Various sources have come out with plantation crops viz Tea and Rubber production/ productivity figures over the last several years. However, more recently the accuracy of such figures has been disputed, mainly by the plantation companies. Whatever it may be, the plantation industry needs a national plantation crop policy to boost its production/ productivity by about 25 – 30 percent over a 5- year period and remain competitive in the global scenario.
One of the major areas of focus is to boost land productivity of the existing plantings of about 206,104 hectares in tea and 128, 120 hectares in rubber.
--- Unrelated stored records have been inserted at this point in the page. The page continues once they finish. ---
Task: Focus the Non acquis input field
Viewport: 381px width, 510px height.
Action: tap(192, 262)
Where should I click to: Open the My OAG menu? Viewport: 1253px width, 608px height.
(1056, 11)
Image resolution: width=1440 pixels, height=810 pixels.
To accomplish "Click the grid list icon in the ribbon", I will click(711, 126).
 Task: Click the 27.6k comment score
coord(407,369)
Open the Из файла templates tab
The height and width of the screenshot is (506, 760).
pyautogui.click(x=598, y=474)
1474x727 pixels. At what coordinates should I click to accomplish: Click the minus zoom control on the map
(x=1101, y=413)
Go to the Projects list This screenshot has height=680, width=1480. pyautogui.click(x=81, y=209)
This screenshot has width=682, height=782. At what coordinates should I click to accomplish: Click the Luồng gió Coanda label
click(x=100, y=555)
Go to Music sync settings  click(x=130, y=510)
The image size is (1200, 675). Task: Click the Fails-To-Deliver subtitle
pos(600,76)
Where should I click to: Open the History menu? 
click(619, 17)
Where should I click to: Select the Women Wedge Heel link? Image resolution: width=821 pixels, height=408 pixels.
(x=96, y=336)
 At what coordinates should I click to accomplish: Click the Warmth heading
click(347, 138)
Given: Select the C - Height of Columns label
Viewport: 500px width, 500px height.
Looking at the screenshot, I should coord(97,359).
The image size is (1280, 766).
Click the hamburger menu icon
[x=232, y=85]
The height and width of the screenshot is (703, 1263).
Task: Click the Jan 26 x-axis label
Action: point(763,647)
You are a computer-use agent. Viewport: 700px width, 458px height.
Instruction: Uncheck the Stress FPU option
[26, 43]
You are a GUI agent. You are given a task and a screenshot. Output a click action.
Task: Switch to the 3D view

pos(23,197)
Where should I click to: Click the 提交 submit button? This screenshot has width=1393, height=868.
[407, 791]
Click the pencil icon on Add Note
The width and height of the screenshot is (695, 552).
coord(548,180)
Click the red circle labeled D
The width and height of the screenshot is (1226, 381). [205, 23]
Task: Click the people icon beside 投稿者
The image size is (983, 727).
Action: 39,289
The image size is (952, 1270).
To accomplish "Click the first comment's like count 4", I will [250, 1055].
This can be achieved by, 1) Site specific soil management programme, 2) Innovative exploitation systems and use of skilled tappers, 3) Minimizing crop losses due to unforeseen crop losses 4) identification of uneconomical fields for intensified harvesting and early re-planting, and 5) strictly enforcing an annual re-planting rate of 2- 3 percent depending on the crop.
"Emphasis on basic science must always be with a conceptual link to applied research for tangible results in the field, both in the agricultural and processing and value-addition technology streams"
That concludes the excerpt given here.